Epoxy resin has been widely used in the power industry for its superior insulating properties. By mixing micron scale fillers into epoxy resin, better thermal and mechanical properties can be achieved. However, in most cases, the introduction of the fillers will deteriorate epoxy resin's insulating properties. With the development of nanotechnology, the inclusion of nanometric fillers in polymers to form nanodielectrics has drawn much attention. The size of fillers reduces to nanometric level, the interface between the particles and polymer becomes the dominant factor in determining the composite's bulk properties.;This study examines the dielectric properties of epoxy resin based nanocomposites. Practical measurements show that nanocomposites have superior short-term breakdown strength and voltage endurance capability over microcomposites.
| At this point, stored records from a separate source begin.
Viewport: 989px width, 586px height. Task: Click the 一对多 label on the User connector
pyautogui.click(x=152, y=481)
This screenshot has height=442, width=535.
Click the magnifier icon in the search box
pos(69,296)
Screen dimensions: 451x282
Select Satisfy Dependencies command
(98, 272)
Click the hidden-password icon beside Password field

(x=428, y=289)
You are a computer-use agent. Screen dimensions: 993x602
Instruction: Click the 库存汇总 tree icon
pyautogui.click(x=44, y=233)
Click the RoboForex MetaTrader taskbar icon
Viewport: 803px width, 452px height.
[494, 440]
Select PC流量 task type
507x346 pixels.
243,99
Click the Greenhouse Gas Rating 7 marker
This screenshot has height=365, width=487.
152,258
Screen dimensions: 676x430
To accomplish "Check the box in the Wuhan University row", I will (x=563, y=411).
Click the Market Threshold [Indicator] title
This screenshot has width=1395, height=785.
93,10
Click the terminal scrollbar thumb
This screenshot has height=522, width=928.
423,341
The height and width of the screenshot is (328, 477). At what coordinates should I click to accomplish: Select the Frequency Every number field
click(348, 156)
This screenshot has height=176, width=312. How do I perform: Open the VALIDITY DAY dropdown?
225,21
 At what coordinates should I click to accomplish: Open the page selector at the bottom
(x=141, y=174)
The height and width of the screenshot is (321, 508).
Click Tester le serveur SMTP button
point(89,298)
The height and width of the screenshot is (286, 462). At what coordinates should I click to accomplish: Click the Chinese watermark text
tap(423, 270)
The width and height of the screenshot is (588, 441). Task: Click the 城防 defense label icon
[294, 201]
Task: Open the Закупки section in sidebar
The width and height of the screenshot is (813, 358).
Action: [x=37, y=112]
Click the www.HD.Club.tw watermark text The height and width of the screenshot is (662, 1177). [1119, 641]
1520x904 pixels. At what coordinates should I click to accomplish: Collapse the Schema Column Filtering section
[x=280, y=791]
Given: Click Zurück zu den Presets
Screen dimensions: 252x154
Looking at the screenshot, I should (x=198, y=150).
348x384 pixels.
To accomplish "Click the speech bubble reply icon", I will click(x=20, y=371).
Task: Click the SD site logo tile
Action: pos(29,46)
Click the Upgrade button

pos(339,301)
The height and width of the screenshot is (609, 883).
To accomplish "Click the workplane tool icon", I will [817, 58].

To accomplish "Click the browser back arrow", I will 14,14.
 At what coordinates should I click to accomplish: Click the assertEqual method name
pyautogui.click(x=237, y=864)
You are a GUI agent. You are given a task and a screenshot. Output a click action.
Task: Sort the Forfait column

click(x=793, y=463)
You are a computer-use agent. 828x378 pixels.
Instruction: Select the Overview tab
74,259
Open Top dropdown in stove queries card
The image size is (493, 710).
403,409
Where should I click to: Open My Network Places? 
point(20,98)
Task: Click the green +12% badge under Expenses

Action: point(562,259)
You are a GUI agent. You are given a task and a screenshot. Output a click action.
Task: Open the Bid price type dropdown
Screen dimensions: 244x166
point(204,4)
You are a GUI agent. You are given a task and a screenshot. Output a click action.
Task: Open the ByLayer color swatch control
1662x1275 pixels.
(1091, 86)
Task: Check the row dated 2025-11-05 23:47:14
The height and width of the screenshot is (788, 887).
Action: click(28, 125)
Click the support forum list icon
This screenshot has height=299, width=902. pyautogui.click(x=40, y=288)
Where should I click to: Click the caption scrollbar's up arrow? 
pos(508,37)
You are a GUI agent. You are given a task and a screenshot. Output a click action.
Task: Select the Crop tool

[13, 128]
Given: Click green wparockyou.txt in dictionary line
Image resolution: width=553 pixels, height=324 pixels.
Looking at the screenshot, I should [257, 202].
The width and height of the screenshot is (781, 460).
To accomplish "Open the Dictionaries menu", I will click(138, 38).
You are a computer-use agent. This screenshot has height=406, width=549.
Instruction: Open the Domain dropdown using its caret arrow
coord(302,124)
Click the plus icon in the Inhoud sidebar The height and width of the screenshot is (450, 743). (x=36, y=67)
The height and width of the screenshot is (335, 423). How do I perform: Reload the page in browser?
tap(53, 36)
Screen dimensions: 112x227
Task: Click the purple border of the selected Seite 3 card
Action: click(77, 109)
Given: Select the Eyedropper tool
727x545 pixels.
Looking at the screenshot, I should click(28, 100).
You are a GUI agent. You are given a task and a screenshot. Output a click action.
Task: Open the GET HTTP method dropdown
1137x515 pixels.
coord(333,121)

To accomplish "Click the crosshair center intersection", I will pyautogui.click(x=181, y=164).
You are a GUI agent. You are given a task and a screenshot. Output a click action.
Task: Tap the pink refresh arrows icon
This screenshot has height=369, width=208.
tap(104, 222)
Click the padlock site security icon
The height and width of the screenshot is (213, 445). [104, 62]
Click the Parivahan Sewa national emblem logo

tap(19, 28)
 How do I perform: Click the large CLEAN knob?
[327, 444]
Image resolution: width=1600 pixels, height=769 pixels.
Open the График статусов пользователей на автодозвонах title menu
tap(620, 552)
The particles dispersion, the curing characteristics, and free volume of nanocomposites were first examined and compared to microcomposites. The results show that the nanoparticles could affect epoxy resin's crosslink density and increase the free volume of the composites. Dielectric spectroscopy measurements indicate that at elevated temperatures, nanocomposites have lower chain activation energy compared to microcomposites. Mechanistic study reveals that space charge plays a significant role in composite's properties. In nanocomposites the charge accumulation is reduced and the time constant of charge dissipation is much shorter. Furthermore, space charge in nanocomposites is featured a deeper trap depth of 1.57 eV compared to a trap depth of 1.21 eV in microcomposites. It was concluded that the interface between the epoxy resin matrix and the nanoparticles provides a higher conductivity path for the space charge to transport. The nanoparticles work as scattering centers and lead to the homocharge accumulation near the electrodes in nanocomposites. The improved breakdown strength and voltage endurance in nanocomposites is related to the shielding effect from the homocharge.